===== Extrait source =====

C’est WWD qui cette fois ci relance la rumeur. Une rumeur puissamment appuyée sur les déclarations d’un porte-parole de la maison française qui a fait cette confidence ambiguë au journal américain : « Mme Wang a bien reçu – comme cela a souvent été le cas ces dernières années – des propositions pour l’acquisition de Lanvin mais elle n’y a pas répondu ». Il n’en fallait pas plus pour accélérer la machine à suppositions. « Il va se passer quelque chose cette année » proclame une source qualifiée de fiable par WWD.
Madame Wang a recruté Alber Elbaz en 2001, l’année même durant laquelle elle racheta la maison de couture à L’Oréal. Lanvin entamait alors sa troisième décennie de pertes. En Six ans, le duo Wang-Elbaz réussit le tour de force de ramener la griffe dans le vert. Depuis 2007 (cette année là, Madame Wang, pour se concentrer sur le prêt à porter et les accessoires, vendit la branche parfums et cosmétique Lanvin à Inter Parfums pour 22 millions d’euros), la maison de couture parisienne cumule les résultats positifs et les hausses de ventes.

===== Matériel =====

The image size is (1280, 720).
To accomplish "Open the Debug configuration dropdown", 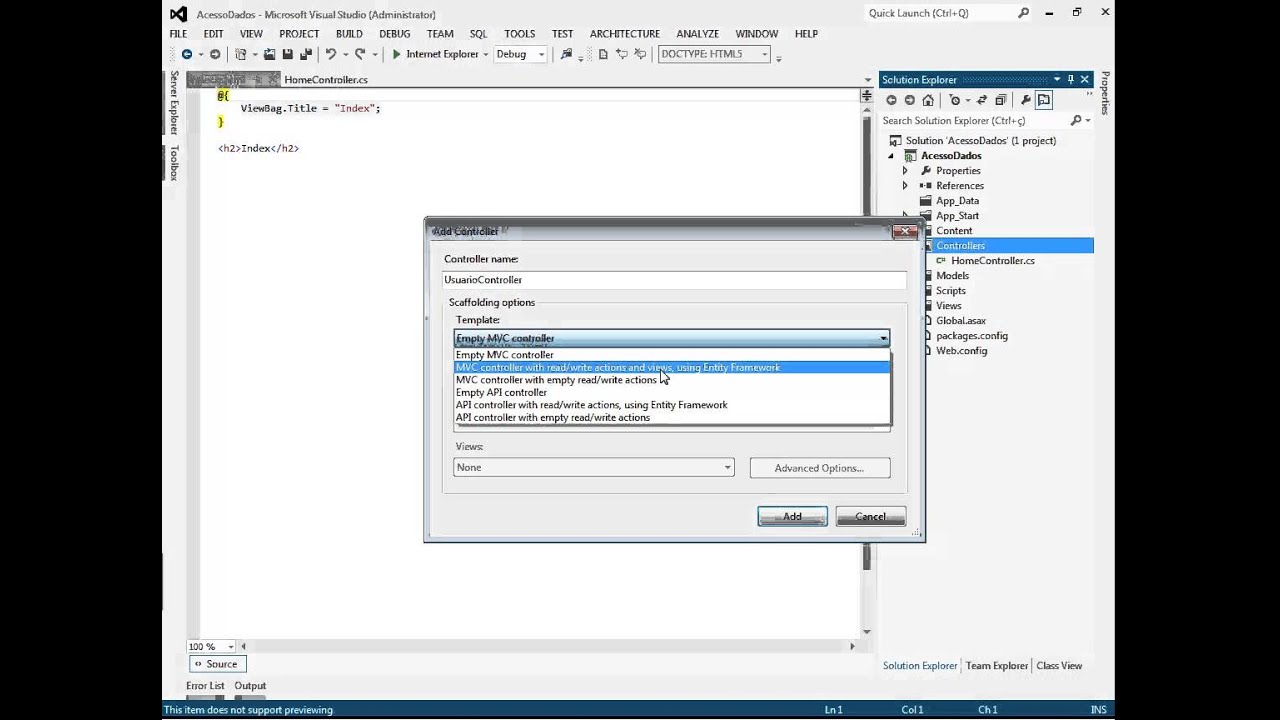I will pyautogui.click(x=520, y=54).
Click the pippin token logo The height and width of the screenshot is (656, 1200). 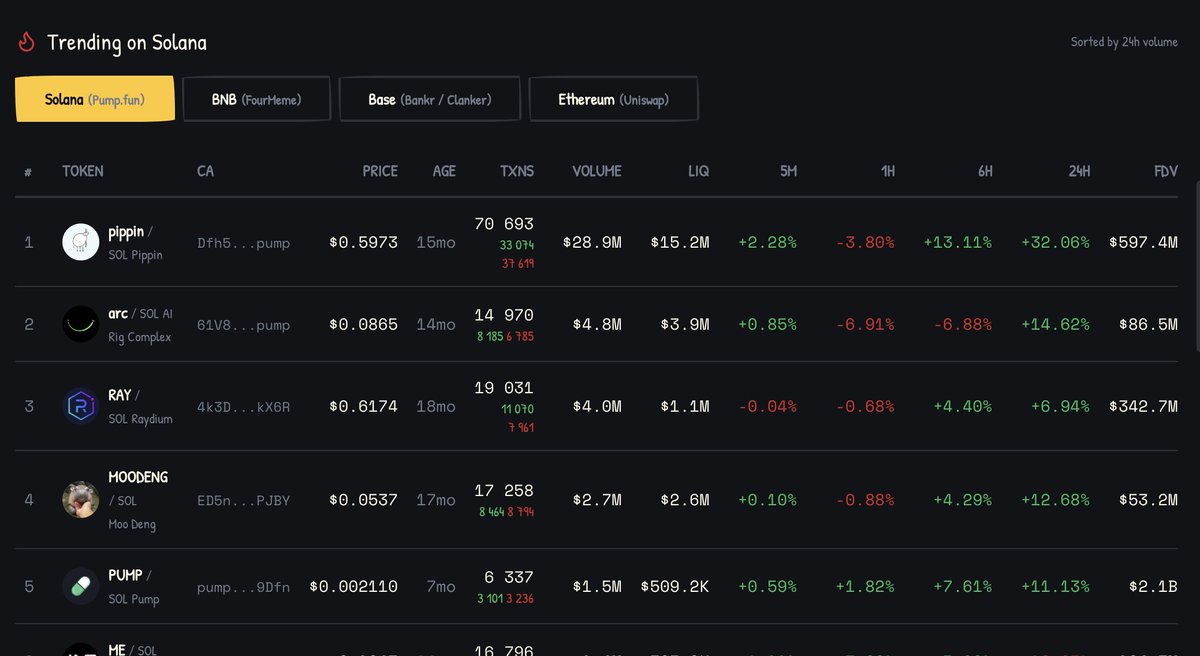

=====

Pourriez-vous poursuivre le texte sur la maison Lanvin en reprenant juste après sa dernière phrase ?

Pourquoi vendre Lanvin ? Deux hypothèses
WWD cite un chiffre d’affaires de 250 millions d’euros et un bénéfice à deux chiffres. La maison compte 400 points de vente dans le monde (dont 32 boutiques en propre) et fait fabriquer plus de 70 pour cent de son prêt-à-porter en France. Pourquoi vendre dans ces cas là ?
Deux hypothèses. La première, logique, est que Madame Wang doit continuer à investir pour pousser Lanvin à l’international, mais aussi pour aborder sereinement le territoire de la maroquinerie, très rentable. En 2013, alors que la rumeur trainait déjà sur la place de Paris, un banquier, cité par le Jdd, indiquait que « Shaw-Lan Wang n'a jusqu'ici jamais voulu perdre le contrôle de Lanvin, mais est parvenue à limiter l'injection de cash en ouvrant son capital, en accordant des licences sur les lignes de la marque au Japon et en Corée, ou en cédant des actifs ». Elle avait réussi jusqu’à maintenant à le faire en faisant entrer au capital, l’entrepreneur suisse Ralph Bartel qui depuis 2012 possède, (moyennant 17,5 millions d’euros), 25 pour cent du capital. Une gestion à l’économie maitrisée et réussie.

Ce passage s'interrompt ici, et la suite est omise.